Woodrow Wilson, “First Annual Message” (December 2, 1913)
I turn to a subject which I hope can be handled promptly and without serious controversy of any kind. I mean the method of selecting nominees for the Presidency of the United States. I feel confident that I do not misinterpret the wishes or the expectations of the country when I urge the prompt enactment of legislation which will provide for primary elections throughout the country at which the voters of the several parties may choose their nominees for the Presidency without the intervention of nominating conventions. I venture the suggestion that this legislation should provide for the retention of party conventions, but only for the purpose of declaring and accepting the verdict of the primaries and formulating the platforms of the parties; and I suggest that these conventions should consist not of delegates chosen for this single purpose, but of the nominees for Congress, the nominees for vacant seats in the Senate of the United States, the Senators whose terms have not yet closed, the national committees, and the candidates for the Presidency themselves, in order that platforms may be framed by those responsible to the people for carrying them into effect.
Source: Woodrow Wilson: “First Annual Message,” December 2, 1913. Online by Gerhard Peters and John T. Woolley, The American Presidency Project. http://www.presidency.ucsb.edu/ws/?pid=29554.

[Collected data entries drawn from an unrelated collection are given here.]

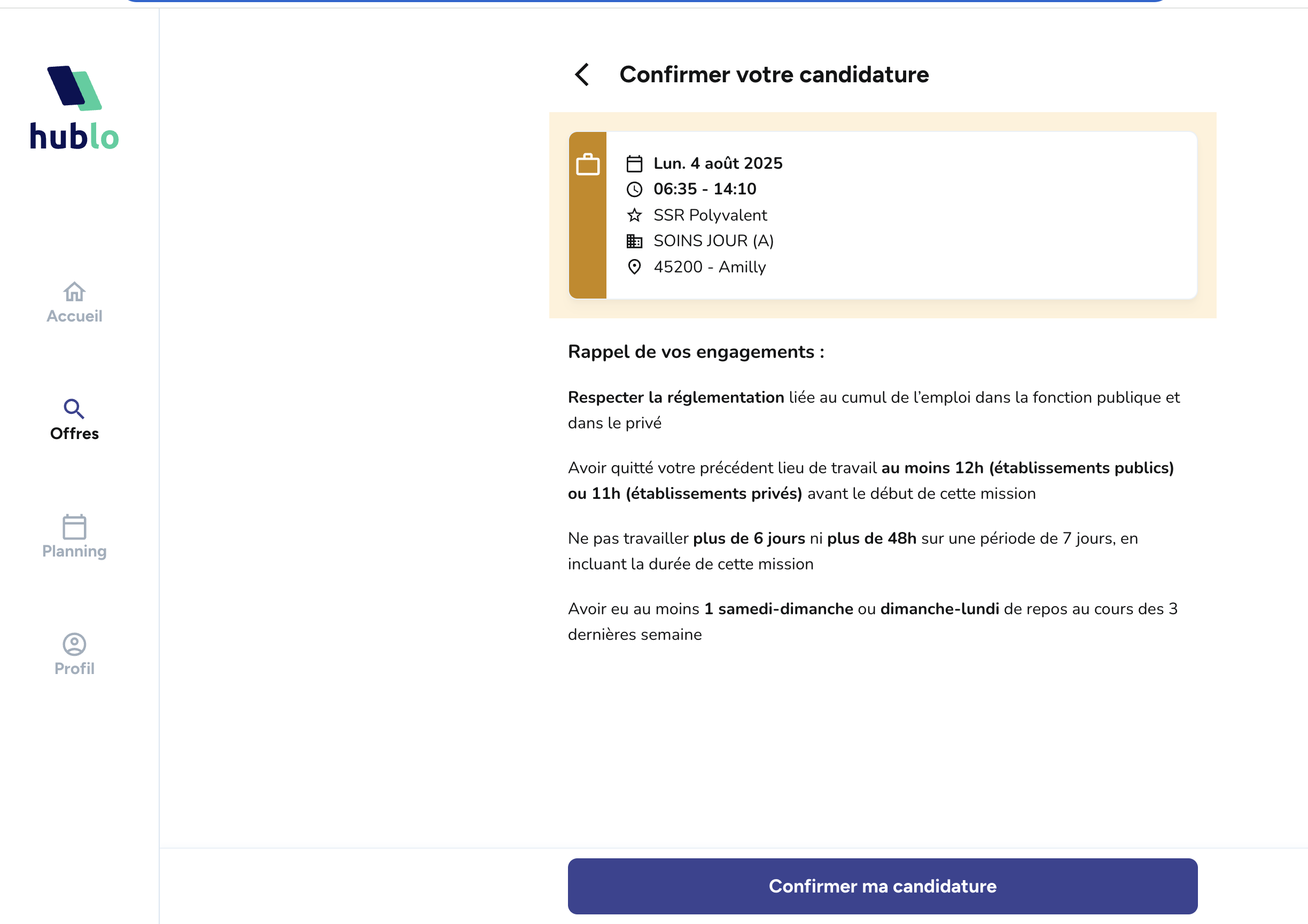
Task: Go back using the left chevron arrow
Action: (582, 75)
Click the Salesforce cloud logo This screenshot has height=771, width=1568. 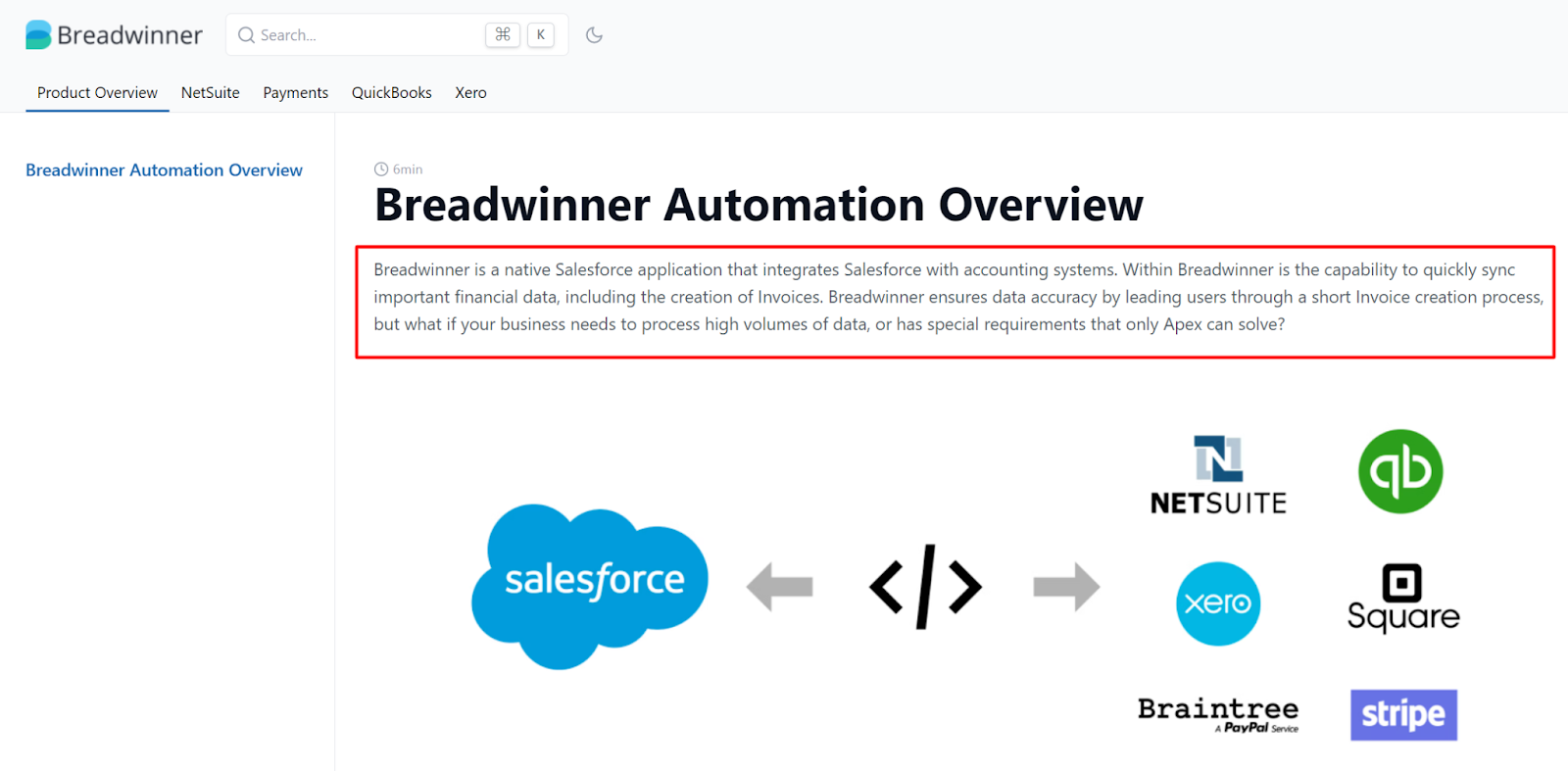(x=590, y=587)
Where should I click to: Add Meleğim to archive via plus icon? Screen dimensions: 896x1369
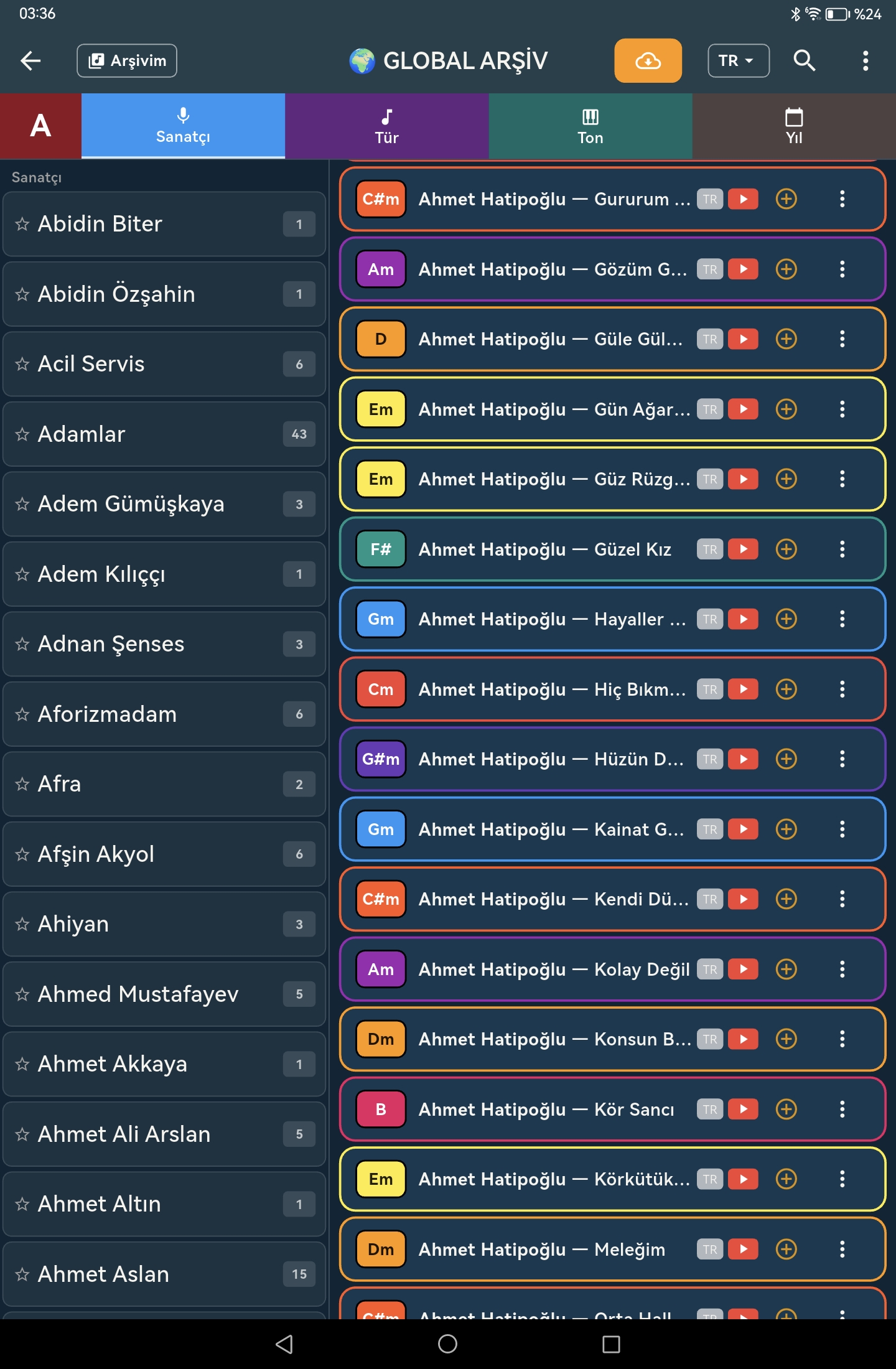coord(786,1249)
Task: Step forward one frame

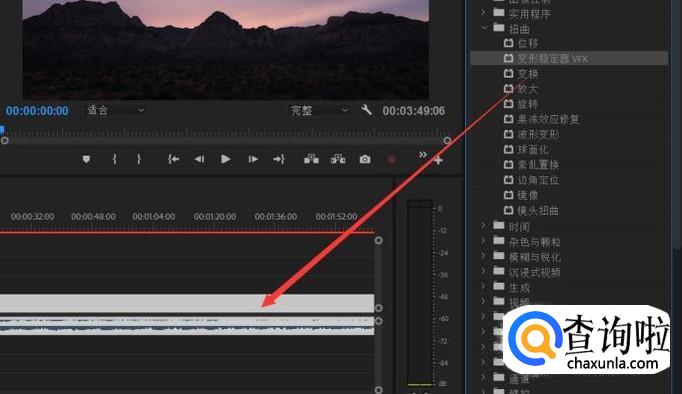Action: pos(253,160)
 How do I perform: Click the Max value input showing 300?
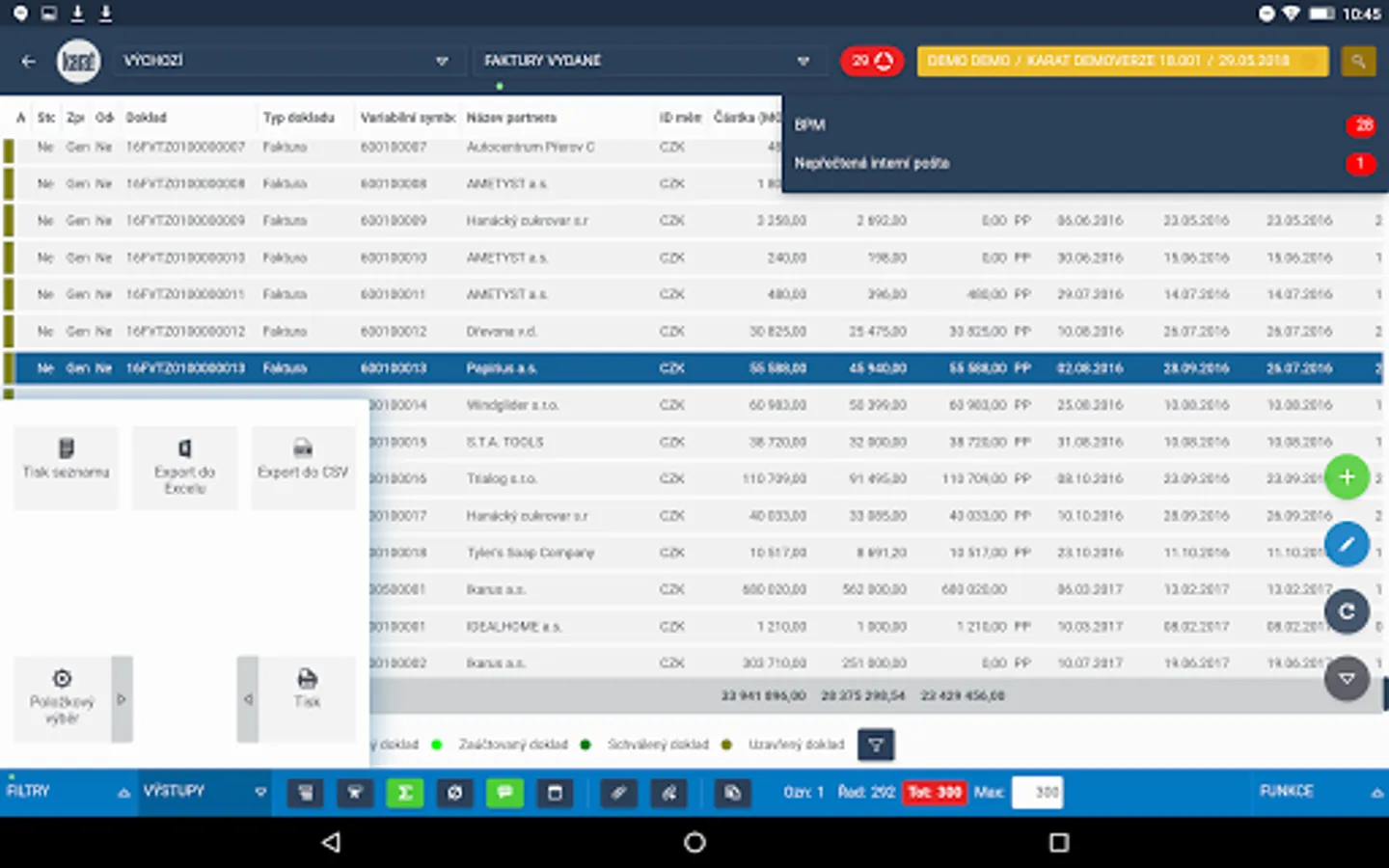point(1036,792)
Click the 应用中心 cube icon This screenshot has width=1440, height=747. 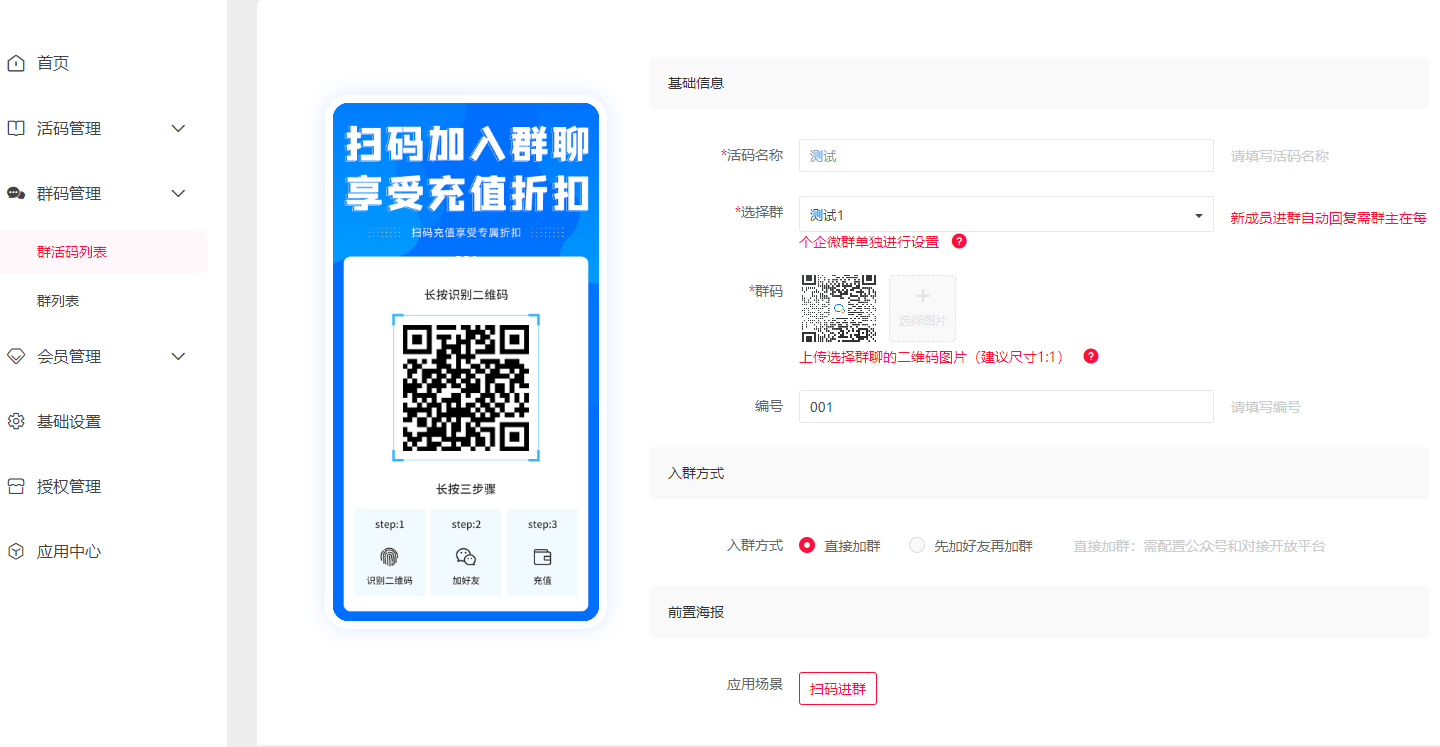(16, 552)
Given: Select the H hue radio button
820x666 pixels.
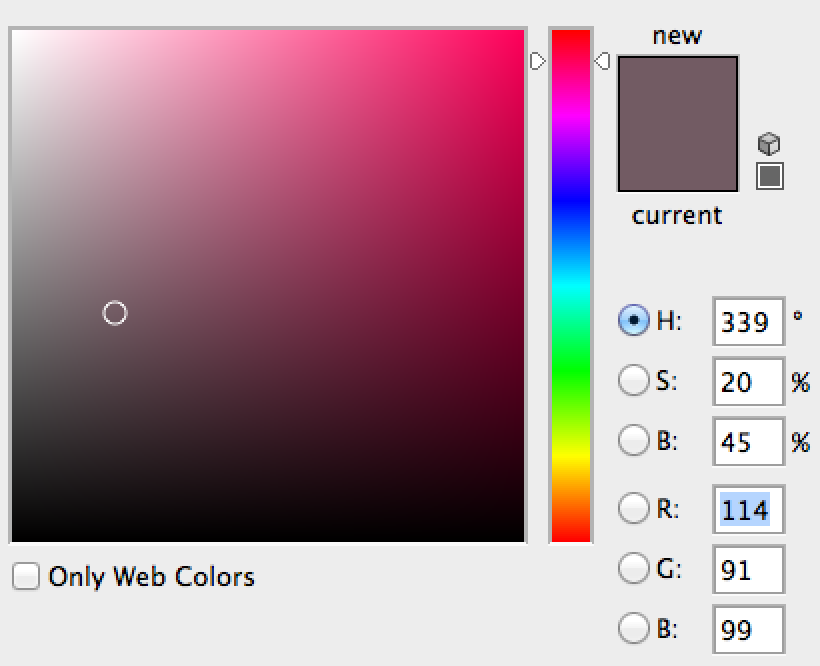Looking at the screenshot, I should 634,321.
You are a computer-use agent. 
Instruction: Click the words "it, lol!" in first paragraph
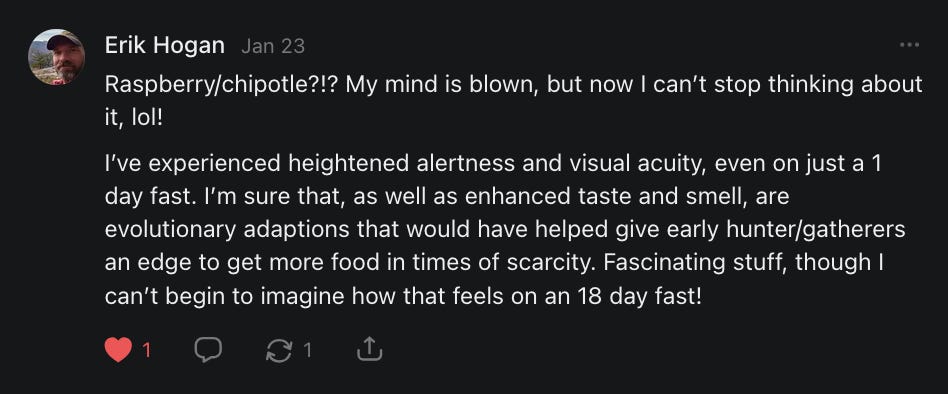[x=134, y=118]
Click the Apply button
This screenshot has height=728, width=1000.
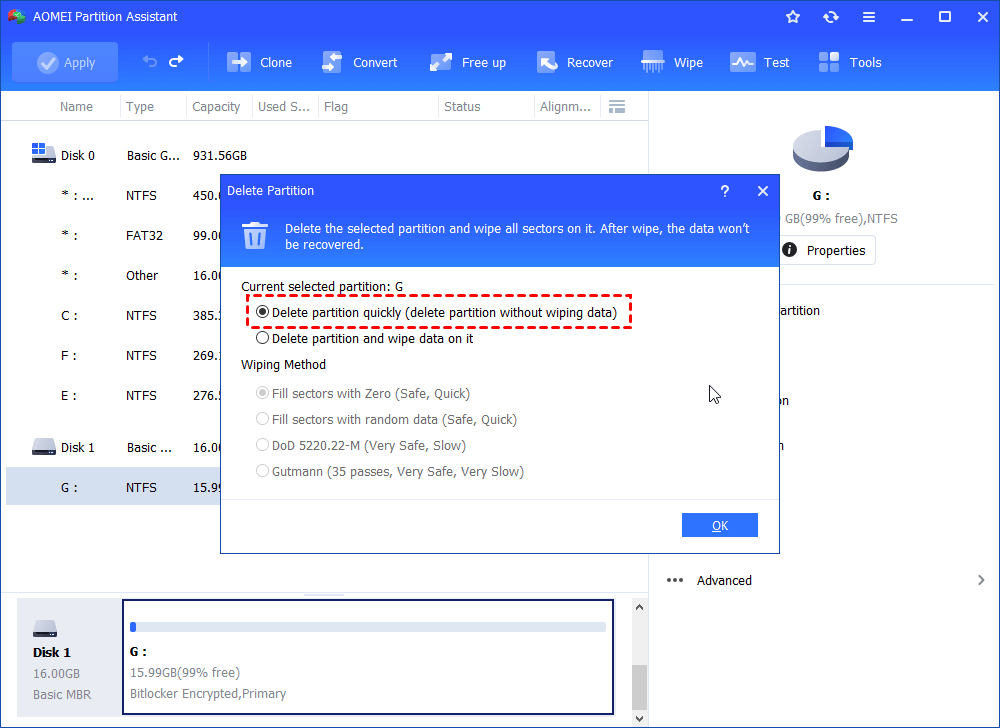click(x=65, y=62)
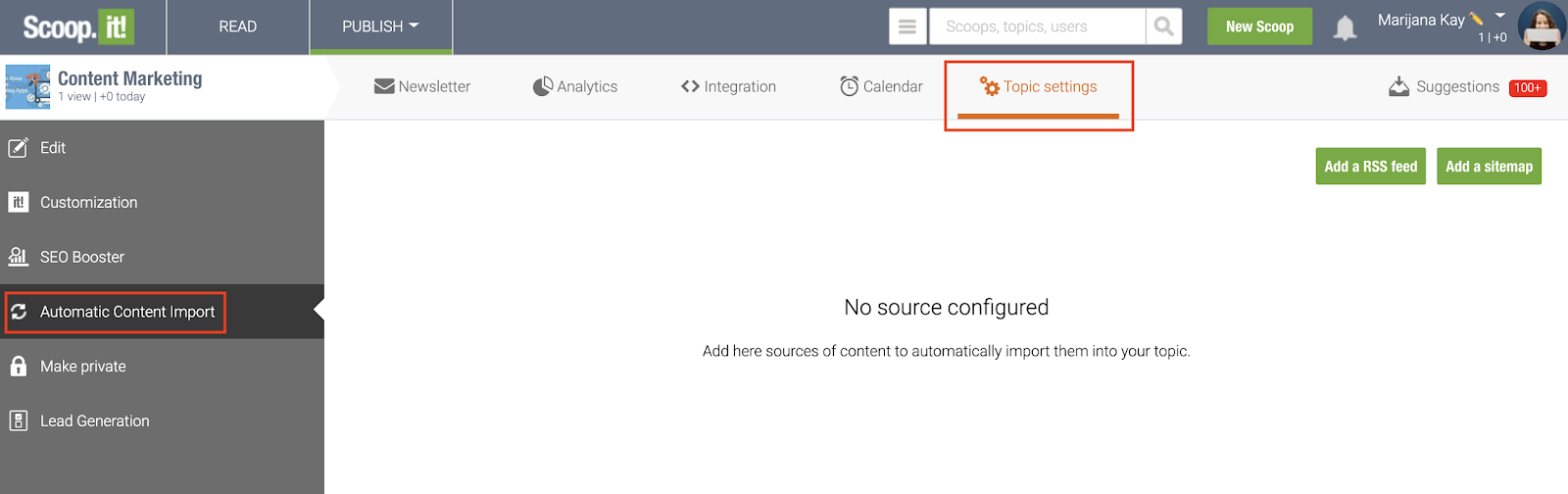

Wilson’s first message to Congress was fairly unremarkable in what he said. But his method of delivery was significant. In 1913, Wilson delivered the annual “Message to Congress” –later known as the State of the Union address– in person. He was the first President to deliver the annual message in person since Thomas Jefferson abandoned the practice in favor of a written message in 1803.
Thomas Woodrow Wilson was born on December 28, 1856 in Staunton, Virginia.